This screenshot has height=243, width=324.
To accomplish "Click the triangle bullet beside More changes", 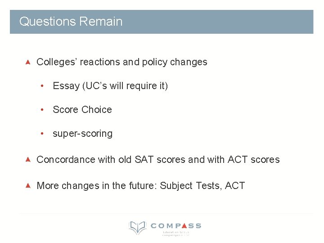I will pos(28,185).
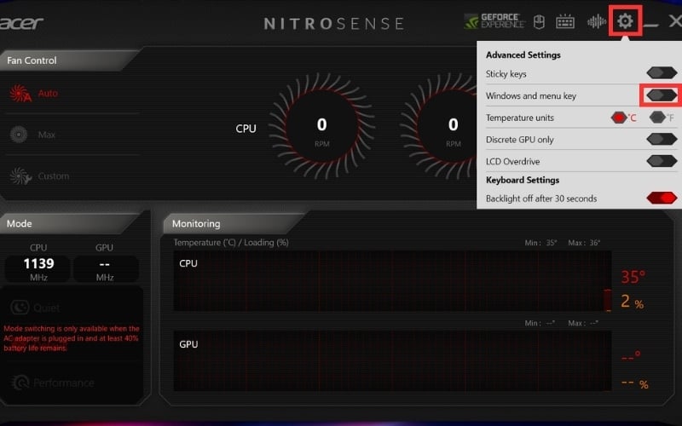682x426 pixels.
Task: Select the Performance mode option
Action: point(52,383)
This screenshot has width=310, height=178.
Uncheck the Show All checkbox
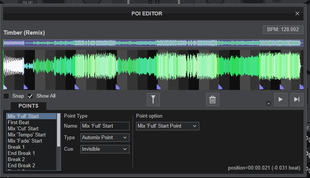click(x=30, y=96)

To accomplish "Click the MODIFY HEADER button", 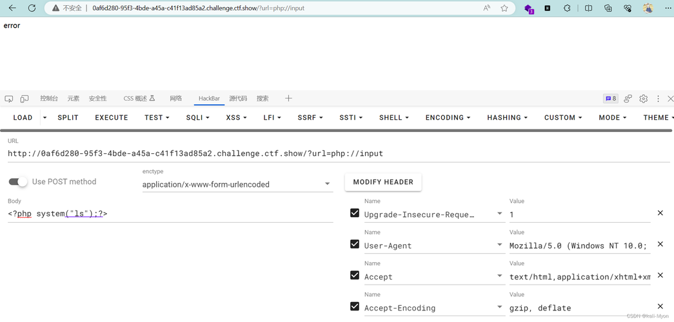I will [x=383, y=182].
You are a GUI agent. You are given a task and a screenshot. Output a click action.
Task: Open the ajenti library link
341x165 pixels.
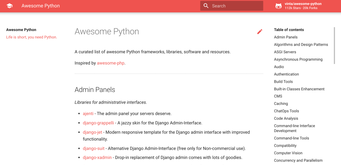[88, 113]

··········

Each line from the line containing "Task: Open the ajenti library link" through the final line of the data above must be retyped exactly; nothing else, and no pictures, may appear.

* [Written response]:
Task: Open the ajenti library link
341x165 pixels.
[88, 113]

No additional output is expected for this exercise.